Interaction of DNA repair proteins in response to DNA double strand break induced by ionizing irradiation

DNA double strand break (DSB) is the most serious damages and causes cell death, somatic mutation, and cellular malignancy. To maintain genomic stability, cells have various repair machineries which are activated by DNA damage responding proteins. DSB is known to be repaired by homologous recombination (HR) or by non-homologous end joining (NHEJ). HR uses homologous DNA sequences as a template for repair synthesis, whereas NHEJ simply rejoins the DSB ends.

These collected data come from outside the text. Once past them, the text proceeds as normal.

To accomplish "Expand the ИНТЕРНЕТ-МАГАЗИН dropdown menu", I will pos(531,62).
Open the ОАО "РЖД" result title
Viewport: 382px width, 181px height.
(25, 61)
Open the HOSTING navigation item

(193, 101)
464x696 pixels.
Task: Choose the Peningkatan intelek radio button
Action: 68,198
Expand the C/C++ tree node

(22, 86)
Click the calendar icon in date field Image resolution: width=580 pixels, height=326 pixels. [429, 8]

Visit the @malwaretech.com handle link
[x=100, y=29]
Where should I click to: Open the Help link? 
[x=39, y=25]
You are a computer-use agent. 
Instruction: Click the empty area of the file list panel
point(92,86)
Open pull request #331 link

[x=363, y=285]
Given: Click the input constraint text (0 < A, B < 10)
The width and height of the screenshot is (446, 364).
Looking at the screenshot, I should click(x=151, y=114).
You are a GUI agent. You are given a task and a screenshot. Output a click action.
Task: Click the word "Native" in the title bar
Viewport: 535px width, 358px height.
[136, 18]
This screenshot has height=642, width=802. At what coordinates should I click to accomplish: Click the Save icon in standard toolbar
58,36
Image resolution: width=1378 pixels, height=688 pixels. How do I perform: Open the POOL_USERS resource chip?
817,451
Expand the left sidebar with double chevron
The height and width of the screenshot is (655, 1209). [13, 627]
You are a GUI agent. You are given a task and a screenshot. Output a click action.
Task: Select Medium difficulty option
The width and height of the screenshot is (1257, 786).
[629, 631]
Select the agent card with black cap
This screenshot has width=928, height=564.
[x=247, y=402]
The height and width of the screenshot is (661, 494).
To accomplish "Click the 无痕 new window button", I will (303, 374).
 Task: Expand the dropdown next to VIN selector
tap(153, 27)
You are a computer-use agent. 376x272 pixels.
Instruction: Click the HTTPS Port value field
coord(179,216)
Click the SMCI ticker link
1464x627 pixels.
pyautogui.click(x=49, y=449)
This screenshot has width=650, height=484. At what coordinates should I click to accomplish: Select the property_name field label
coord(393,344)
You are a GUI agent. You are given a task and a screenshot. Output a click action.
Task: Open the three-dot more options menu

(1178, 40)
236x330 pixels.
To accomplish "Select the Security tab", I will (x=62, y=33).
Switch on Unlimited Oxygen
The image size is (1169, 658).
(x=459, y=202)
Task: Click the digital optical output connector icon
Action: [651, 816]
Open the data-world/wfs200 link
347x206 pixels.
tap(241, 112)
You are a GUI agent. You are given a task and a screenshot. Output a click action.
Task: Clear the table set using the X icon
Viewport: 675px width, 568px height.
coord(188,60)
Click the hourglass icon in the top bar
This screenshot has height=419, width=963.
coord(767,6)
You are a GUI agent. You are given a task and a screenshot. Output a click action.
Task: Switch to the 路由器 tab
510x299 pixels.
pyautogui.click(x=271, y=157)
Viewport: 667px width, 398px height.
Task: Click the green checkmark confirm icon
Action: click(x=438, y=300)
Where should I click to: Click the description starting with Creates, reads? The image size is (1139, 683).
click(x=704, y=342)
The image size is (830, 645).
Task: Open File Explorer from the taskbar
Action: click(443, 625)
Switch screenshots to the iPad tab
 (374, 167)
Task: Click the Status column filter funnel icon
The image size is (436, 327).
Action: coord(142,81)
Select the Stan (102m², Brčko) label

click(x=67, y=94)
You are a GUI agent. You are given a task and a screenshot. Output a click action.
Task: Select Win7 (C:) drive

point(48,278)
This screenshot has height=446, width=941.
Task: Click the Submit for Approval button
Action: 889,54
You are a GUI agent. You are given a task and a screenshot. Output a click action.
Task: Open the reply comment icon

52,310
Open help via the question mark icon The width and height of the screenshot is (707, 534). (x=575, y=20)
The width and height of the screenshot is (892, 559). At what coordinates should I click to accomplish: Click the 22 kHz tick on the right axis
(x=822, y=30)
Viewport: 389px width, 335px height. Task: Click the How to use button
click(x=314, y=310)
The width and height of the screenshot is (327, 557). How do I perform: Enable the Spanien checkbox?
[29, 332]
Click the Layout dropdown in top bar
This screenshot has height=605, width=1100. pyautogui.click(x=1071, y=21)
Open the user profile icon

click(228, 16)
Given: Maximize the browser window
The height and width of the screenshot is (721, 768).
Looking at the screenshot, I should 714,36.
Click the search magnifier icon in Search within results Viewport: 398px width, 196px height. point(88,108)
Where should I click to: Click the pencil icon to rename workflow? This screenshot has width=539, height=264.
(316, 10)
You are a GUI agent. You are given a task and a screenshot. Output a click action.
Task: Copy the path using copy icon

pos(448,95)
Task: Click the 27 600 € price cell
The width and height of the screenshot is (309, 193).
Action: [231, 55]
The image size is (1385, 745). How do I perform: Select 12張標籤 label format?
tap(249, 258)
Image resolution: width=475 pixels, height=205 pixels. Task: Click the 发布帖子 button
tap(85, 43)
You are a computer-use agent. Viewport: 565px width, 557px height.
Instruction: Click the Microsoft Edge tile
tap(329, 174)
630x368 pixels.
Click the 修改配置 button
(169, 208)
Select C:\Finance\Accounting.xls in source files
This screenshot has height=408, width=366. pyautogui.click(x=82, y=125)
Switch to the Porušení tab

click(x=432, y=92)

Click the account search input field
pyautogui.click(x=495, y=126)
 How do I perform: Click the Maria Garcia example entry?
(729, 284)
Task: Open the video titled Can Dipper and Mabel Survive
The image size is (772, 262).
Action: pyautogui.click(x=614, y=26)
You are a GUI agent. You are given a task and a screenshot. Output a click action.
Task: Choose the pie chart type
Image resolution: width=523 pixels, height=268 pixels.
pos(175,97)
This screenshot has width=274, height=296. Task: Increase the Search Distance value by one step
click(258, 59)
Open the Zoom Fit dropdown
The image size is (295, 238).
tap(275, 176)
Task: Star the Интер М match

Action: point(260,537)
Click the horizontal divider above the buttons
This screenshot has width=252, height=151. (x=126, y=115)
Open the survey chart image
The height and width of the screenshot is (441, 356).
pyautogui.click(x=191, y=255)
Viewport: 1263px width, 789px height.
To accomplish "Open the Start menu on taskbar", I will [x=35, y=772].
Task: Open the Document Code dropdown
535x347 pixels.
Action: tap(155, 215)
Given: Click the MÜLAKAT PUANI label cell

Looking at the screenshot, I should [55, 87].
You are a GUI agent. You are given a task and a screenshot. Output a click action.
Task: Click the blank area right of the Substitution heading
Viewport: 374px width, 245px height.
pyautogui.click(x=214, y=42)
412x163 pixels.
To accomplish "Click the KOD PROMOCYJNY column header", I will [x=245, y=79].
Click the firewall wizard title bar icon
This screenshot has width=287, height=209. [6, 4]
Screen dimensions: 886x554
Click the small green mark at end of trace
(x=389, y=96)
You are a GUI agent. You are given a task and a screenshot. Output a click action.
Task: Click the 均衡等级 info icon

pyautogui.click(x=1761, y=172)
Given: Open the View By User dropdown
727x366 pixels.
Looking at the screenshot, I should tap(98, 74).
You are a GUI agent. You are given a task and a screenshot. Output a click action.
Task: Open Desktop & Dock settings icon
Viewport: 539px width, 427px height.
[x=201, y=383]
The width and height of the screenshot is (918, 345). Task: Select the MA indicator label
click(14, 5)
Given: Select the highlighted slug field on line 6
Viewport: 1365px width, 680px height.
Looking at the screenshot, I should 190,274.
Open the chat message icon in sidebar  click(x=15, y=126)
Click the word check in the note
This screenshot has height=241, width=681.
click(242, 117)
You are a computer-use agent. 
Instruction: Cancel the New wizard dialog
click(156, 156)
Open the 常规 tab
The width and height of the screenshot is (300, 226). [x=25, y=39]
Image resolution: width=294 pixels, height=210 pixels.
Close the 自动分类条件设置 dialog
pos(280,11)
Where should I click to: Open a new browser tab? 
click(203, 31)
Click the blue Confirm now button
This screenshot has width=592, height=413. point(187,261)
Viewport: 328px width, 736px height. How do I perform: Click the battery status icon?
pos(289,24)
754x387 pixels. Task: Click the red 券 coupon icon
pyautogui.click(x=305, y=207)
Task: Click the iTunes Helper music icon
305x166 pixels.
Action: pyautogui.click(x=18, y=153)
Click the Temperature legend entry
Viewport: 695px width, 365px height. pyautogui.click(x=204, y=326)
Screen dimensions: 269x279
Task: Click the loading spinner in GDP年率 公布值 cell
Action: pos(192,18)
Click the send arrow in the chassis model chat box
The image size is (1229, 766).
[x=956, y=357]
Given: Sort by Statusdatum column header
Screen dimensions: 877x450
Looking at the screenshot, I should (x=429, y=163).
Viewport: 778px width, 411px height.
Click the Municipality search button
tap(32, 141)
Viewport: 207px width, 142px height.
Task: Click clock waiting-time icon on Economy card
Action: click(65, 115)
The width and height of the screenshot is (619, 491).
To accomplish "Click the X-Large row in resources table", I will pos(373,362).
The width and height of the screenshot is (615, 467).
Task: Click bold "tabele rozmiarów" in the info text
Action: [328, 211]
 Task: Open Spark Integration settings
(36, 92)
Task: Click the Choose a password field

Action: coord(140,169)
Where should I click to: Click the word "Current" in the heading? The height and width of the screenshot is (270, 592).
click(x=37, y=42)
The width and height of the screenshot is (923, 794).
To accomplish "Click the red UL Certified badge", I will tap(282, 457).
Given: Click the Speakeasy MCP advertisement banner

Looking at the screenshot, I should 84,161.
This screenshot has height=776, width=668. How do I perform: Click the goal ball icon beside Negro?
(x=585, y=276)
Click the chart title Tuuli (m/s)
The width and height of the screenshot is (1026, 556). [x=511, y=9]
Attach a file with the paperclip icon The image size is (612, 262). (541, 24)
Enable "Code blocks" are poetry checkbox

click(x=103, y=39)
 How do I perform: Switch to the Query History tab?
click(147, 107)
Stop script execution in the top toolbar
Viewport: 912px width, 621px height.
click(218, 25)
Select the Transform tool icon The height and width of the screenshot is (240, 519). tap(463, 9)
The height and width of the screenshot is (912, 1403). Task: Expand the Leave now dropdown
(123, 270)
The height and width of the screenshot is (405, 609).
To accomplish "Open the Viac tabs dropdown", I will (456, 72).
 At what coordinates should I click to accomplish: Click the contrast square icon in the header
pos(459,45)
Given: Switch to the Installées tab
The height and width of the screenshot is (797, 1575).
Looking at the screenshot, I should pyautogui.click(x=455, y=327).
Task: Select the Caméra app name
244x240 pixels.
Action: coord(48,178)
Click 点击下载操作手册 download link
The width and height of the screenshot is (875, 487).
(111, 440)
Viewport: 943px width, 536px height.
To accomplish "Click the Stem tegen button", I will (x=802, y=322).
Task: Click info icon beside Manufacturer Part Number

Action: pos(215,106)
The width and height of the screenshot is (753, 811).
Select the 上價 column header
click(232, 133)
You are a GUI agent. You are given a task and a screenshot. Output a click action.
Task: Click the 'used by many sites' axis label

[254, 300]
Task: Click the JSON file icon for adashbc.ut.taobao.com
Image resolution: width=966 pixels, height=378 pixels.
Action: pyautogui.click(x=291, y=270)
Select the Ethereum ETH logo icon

In this study, to examine the interaction of DNA repair proteins following DNA damage by radiation, we analyzed phenotypes of Ku70 knockout cells, Nbs1 knockout cells, Rad54/Ku70 double knockout cells, and Nbs1/Ku70 double knockout cells which are established by using chicken DT40 cells. Both the Nbs1/Ku70 and Rad54/Ku70 cells were extremely sensitive to radiation, and they displayed slower DSB rejoining compared to wild type cells. However, 50~60 % of the DSBs were rejoined within 30 minutes after irradiation even in those double knockout cell lines. This suggests that there is another DSB repair pathway(s) different from typical HR or NHEJ. The rate of DSB rejoining in Nbs1/Ku70 cell line was slower than that in Rad54/Ku70 cell line, suggesting that Nbs1 might be involved in a part of the another DSB repair pathway. In addition, Nbs1/Ku70 double knockout cells showed higher rate of spontaneously induced apoptosis. The kinetics of apoptosis induction in Nbs1/Ku70 cells by radiation was similar to that in wild type cells, whereas apoptosis induction in Nbs1 knockout cells was significantly suppressed.